W lutym sprawą występujących uciążliwości zainteresował się Urząd Miejski w Świdnicy, który we współpracy z wałbrzyską delegaturą Wojewódzkiego Inspektoratu Ochrony Środowiska rozpoczął zbieranie ankiet w sprawie występujących uciążliwości zapachowych. – Biogazownia Bio-Wat, działająca w strefie, która w planie zagospodarowania przestrzennego uznana jest za strefę przemysłową, sąsiaduje bezpośrednio z kilkoma innymi zakładami pracy, ale przede wszystkim z osiedlami mieszkaniowymi. W nieco dalszej odległości położona jest dzielnica Kolonia, a dużo bliżej nowe osiedle mieszkaniowe w miejscowości Pszenno. Jako miasto mamy niewielką moc sprawczą, jeśli chodzi o kontrolę uciążliwości środowiskowych. Nie jest to w naszych kompetencjach, ale uznając, że jest to bardzo ważny aspekt dotyczący życia naszych mieszkańców, postanowiliśmy zająć tym tematem i włączyliśmy się w dotychczas bezskuteczną walkę mieszkańców okolic Bio-Watu – mówiła prezydent Beata Moskal-Słaniewska podczas ostatniej sesji Rady Miejskiej w Świdnicy.
– Na zaproszenie zarządzających świdnicką biogazownią byliśmy na terenie tego zakładu. Byli tam także przedstawiciele mieszkańców. Rzeczywiście, ta uciążliwość zapachowa jest bardzo nieprzyjemna. Pan minister [Ireneusz Zyska, który również uczestniczył w spotkaniu – red.] widzi możliwości zastosowania nieco zmodyfikowanych technologii, które pozwoliłyby na ograniczenie tych uciążliwości i na poprawę sytuacji wokół zakładu – dodała prezydent Świdnicy. – Ze strony firmy Bio-Wat jest otwartość i zrozumienie dla problemu.
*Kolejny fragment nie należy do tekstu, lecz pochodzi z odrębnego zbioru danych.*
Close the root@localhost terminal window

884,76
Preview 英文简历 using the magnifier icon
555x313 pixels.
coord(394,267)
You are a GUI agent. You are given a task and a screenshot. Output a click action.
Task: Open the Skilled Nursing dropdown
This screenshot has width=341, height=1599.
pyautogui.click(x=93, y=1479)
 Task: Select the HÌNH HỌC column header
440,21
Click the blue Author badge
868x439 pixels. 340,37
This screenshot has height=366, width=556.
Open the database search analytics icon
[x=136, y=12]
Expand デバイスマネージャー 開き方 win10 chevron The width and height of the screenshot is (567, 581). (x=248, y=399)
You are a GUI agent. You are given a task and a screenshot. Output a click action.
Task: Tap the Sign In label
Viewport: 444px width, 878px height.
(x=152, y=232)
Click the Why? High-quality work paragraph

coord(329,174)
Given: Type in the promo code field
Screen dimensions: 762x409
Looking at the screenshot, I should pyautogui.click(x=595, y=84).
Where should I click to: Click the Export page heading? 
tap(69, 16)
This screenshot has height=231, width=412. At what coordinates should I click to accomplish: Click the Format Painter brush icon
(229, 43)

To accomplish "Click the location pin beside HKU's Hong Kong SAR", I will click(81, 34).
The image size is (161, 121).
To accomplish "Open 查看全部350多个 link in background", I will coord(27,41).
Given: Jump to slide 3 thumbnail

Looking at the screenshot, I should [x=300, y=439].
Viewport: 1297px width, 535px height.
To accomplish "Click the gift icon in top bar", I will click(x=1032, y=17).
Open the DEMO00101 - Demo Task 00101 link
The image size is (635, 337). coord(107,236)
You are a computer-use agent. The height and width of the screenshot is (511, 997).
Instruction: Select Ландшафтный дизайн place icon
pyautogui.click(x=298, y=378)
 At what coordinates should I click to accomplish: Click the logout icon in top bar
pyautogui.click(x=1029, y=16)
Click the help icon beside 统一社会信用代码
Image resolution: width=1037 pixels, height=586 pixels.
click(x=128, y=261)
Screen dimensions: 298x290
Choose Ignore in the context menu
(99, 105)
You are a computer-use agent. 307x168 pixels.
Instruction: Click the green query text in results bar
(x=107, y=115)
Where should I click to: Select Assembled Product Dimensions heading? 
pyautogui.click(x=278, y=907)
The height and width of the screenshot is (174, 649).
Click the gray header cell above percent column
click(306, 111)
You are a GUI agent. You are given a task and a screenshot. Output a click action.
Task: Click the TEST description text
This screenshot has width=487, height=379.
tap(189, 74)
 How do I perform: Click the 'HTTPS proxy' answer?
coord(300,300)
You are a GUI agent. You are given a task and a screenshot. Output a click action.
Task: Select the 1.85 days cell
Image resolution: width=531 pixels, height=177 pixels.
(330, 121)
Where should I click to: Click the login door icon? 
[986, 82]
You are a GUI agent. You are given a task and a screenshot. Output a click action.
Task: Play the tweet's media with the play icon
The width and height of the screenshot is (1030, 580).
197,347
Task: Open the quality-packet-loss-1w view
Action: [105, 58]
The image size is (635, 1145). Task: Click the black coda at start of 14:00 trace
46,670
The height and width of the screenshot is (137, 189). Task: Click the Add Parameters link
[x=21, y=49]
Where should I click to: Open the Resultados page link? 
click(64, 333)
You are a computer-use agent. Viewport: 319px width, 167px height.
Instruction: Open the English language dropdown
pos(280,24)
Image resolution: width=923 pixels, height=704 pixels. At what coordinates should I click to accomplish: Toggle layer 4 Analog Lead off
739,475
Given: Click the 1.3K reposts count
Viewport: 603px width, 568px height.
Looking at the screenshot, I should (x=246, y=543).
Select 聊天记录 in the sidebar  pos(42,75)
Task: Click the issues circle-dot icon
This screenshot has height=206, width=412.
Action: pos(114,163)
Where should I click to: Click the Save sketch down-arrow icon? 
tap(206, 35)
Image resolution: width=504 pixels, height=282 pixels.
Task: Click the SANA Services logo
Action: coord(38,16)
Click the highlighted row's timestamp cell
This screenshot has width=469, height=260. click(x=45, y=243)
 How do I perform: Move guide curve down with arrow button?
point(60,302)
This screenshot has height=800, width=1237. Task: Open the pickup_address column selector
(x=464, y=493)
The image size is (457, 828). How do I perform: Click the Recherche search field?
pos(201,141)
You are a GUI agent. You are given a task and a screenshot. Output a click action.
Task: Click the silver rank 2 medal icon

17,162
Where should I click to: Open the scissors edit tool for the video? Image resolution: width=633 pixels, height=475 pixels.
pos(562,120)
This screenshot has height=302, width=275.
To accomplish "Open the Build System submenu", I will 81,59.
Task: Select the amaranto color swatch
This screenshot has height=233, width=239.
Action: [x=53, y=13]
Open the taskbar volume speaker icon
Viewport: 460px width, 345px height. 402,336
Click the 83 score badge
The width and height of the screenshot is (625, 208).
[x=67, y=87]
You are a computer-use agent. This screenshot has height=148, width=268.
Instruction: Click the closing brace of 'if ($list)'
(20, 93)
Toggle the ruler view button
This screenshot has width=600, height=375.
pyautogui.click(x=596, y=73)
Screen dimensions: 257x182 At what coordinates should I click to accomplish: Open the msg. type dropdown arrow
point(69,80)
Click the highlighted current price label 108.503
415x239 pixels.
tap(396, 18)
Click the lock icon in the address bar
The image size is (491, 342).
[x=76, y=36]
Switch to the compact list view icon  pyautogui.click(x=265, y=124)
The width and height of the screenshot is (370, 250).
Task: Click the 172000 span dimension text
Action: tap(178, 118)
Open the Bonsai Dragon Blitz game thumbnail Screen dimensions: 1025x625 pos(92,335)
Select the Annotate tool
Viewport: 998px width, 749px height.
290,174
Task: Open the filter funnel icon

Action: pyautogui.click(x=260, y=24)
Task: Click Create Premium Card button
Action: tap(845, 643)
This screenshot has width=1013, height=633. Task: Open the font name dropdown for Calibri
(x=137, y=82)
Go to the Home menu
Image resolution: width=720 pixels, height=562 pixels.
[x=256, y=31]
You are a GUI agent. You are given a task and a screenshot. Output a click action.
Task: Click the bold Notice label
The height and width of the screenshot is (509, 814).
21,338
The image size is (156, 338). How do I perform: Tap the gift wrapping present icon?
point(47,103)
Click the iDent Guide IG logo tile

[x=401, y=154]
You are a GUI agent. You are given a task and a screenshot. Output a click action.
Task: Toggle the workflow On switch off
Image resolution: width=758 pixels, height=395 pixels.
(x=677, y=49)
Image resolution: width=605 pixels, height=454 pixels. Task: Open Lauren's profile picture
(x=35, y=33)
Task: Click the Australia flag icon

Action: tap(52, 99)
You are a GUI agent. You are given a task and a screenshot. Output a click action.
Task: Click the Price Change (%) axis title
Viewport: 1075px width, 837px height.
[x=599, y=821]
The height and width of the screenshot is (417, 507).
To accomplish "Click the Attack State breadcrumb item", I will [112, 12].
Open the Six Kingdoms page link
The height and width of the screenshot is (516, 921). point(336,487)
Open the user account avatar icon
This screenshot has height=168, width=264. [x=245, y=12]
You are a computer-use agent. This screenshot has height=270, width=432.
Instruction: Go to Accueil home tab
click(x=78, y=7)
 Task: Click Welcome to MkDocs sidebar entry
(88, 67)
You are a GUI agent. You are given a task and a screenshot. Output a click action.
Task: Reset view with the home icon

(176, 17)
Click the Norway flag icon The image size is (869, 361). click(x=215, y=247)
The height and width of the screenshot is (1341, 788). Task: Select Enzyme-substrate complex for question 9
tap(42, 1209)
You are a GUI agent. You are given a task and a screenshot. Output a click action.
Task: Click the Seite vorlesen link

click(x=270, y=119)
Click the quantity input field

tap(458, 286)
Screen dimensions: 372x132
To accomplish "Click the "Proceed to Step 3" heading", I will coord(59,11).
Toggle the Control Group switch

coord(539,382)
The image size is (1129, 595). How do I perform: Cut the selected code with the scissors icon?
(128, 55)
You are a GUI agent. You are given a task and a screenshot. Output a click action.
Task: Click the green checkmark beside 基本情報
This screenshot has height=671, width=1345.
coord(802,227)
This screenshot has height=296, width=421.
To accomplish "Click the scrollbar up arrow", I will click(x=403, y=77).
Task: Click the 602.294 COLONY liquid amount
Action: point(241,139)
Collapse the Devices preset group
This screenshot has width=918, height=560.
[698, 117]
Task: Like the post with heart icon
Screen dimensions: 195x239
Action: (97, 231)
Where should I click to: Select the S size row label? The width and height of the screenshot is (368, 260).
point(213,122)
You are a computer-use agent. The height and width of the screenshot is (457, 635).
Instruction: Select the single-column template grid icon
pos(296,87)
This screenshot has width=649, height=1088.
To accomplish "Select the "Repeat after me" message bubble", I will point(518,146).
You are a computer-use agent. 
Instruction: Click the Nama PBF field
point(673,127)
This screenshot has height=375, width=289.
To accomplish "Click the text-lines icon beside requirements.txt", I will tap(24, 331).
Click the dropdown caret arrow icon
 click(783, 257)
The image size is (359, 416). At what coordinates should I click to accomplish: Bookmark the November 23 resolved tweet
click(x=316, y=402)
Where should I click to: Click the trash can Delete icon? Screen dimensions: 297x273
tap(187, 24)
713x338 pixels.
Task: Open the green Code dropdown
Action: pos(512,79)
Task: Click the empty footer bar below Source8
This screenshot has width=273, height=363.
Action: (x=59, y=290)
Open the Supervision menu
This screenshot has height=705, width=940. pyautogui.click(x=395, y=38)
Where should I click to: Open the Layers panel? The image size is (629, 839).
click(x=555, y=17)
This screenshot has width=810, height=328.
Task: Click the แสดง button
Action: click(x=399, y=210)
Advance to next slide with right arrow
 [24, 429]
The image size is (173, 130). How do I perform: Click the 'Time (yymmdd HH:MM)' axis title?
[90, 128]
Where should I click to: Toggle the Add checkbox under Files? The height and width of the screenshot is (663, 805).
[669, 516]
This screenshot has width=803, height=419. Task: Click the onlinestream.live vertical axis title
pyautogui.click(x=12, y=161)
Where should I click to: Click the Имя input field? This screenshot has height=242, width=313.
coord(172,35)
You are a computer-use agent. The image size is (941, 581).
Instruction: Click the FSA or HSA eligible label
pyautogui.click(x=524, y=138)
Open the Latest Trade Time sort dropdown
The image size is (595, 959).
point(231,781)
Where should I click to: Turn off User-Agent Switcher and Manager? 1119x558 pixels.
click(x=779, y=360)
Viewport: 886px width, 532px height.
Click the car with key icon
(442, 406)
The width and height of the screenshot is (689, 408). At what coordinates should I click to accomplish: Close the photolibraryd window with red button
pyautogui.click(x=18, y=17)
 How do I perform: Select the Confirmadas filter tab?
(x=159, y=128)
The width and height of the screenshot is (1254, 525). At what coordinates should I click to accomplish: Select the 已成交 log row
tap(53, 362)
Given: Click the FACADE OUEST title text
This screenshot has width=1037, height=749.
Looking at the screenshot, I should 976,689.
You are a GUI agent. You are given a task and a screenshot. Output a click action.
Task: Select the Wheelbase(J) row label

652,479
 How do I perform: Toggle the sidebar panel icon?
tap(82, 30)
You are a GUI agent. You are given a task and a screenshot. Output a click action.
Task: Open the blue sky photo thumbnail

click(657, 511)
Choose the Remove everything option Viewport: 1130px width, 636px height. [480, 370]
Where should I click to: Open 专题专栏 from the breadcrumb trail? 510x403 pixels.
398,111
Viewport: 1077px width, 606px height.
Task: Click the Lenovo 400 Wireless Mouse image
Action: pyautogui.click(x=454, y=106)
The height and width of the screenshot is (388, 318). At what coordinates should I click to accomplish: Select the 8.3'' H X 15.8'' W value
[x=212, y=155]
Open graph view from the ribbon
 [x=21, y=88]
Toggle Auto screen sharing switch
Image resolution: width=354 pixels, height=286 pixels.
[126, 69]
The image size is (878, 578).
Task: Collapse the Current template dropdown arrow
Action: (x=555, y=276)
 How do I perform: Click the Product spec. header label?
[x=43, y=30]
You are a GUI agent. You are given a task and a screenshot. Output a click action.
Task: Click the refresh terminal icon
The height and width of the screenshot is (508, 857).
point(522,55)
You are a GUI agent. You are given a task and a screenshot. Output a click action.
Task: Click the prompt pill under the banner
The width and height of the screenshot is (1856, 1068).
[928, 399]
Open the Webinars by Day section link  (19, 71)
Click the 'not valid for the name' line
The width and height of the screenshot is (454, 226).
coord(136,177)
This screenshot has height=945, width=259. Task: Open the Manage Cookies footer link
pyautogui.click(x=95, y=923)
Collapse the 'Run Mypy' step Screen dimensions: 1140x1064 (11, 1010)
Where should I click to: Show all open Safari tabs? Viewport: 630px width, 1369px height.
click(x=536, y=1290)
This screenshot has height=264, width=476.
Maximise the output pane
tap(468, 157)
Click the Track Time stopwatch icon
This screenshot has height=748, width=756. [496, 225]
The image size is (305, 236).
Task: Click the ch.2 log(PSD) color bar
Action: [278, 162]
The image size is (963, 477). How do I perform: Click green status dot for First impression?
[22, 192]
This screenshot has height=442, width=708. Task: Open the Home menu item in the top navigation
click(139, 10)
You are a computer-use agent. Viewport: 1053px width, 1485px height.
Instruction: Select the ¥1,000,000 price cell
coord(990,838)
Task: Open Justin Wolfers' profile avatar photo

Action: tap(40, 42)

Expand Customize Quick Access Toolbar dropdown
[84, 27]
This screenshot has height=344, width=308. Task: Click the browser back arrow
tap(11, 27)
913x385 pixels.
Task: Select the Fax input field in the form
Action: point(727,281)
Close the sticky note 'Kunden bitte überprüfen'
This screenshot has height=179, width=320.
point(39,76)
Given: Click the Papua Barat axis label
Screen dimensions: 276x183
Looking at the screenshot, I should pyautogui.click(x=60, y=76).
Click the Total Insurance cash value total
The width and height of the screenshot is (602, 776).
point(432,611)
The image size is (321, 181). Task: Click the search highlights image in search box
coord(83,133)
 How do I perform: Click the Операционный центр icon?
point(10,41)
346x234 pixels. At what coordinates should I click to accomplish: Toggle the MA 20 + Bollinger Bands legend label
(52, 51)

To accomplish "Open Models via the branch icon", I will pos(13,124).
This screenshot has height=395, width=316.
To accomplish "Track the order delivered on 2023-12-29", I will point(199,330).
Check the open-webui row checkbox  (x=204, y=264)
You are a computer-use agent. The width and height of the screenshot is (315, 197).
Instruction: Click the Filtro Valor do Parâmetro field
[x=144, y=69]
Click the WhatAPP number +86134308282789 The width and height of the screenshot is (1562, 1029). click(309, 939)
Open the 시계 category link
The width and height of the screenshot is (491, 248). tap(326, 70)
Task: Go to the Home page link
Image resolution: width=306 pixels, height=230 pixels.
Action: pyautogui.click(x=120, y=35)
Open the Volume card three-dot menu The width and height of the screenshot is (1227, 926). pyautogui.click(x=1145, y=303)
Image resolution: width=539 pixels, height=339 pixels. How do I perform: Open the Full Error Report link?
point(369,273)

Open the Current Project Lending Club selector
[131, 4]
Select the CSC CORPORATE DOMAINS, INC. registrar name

Zaproszono nas na teren zakładu a panowie reprezentujący spółkę deklarują, że w uzgodnieniu z właścicielem podejmą takie działania, które uciążliwość zniwelują – być może do zera, jeżeli udałoby się przeprowadzić odpowiednią inwestycję. Są też w kontakcie z mieszkańcami, odbierają sygnały dotyczące okresów, w których ta uciążliwość występuje w zwiększonym zakresie, przestrzegają wszystkich obostrzeń dotyczących technologii. Jaki będzie finał? Dzisiaj trudno ostatecznie powiedzieć, mam jednak nadzieję, że będzie on dobry – stwierdziła Moskal-Słaniewska.
Jak dodał wiceprzewodniczący świdnickiej rady Rafał Fasuga, firma Bio-Wat podjęła już pewne działania. – W najbliższym czasie będą wymieniali przykrycia zbiorników, w których wytwarza się gaz. Jak twierdzą, uszczelni to jeszcze bardziej system wytwarzania i przetwarzania tego gazu, dzięki czemu będzie mniej tych nieprzyjemnych zapachów wydobywało się do atmosfery – przekazał radny.